--- Start ---

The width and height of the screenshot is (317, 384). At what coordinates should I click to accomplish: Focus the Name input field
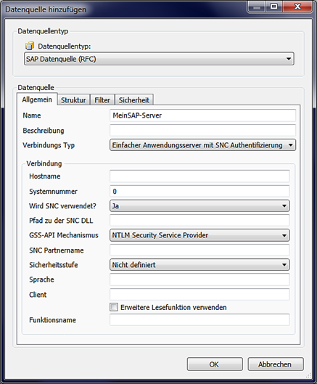click(202, 115)
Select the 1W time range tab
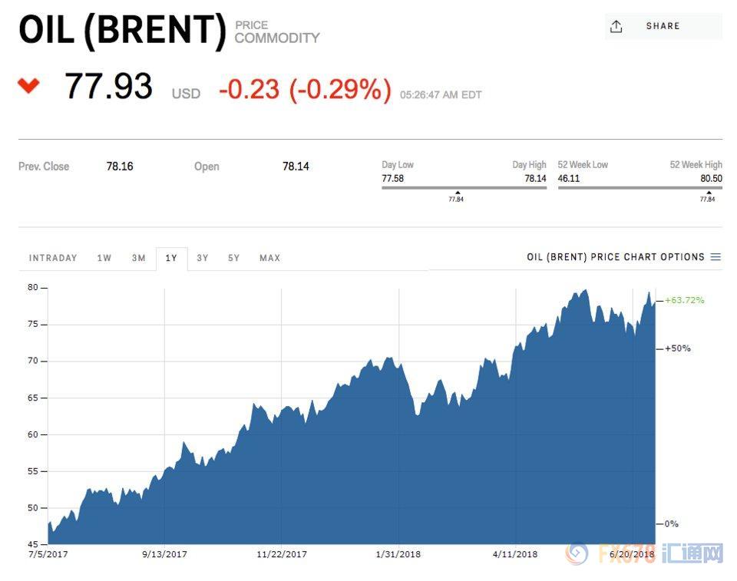Image resolution: width=737 pixels, height=581 pixels. click(x=104, y=258)
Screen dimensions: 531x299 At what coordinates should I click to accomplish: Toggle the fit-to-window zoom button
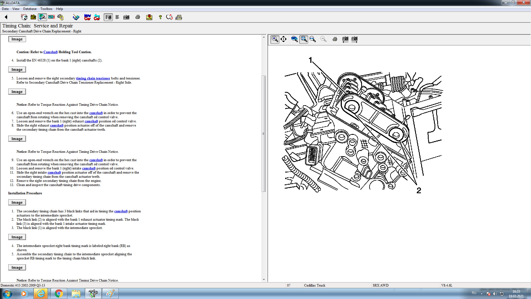click(x=304, y=39)
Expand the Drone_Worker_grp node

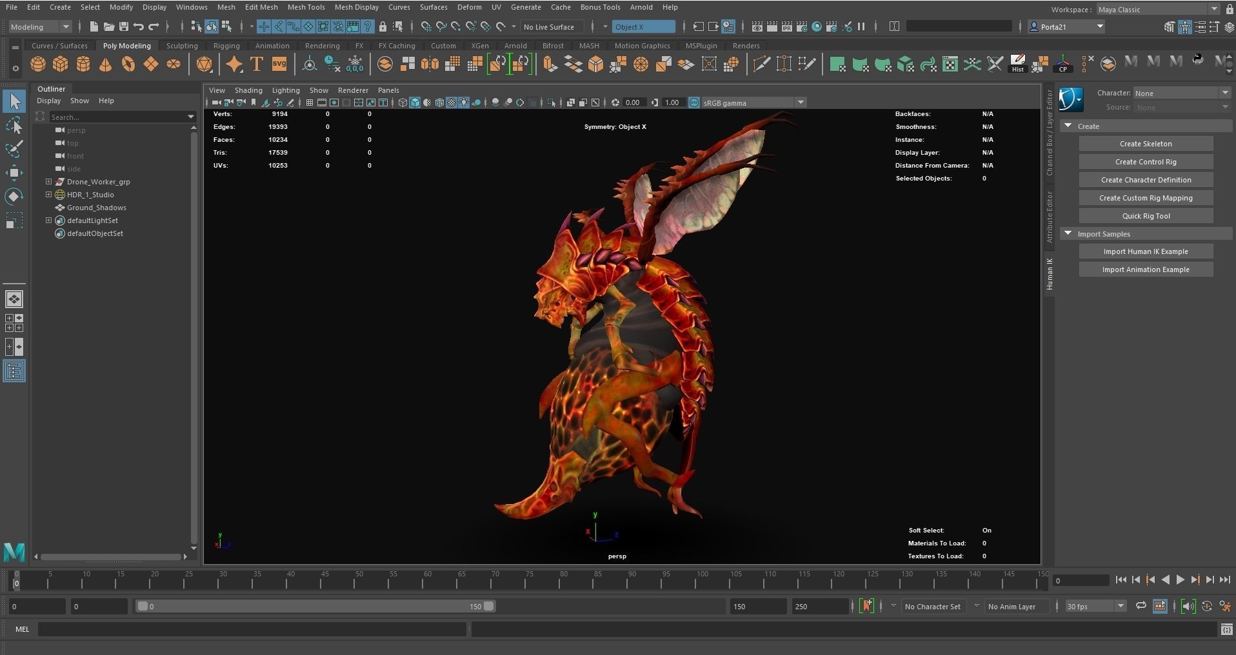48,181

--- End ---

▶ [CHALLENGE]:
Write out all the lines of the data above again, requests included, and adjust every number in the answers (the click coordinates and the stated image resolution) by adding -125 to it. Leave the pictures out.

▶ [EXERCISE RESPONSE]:
The width and height of the screenshot is (317, 384). At what coordinates should I click to accomplish: Focus the Name input field
click(77, -10)
Select the 1W time range tab
Image resolution: width=612 pixels, height=456 pixels. click(x=-21, y=133)
Screen dimensions: 531x299 At what coordinates should I click to accomplish: Toggle the fit-to-window zoom button
click(x=179, y=-86)
Expand the Drone_Worker_grp node

-77,56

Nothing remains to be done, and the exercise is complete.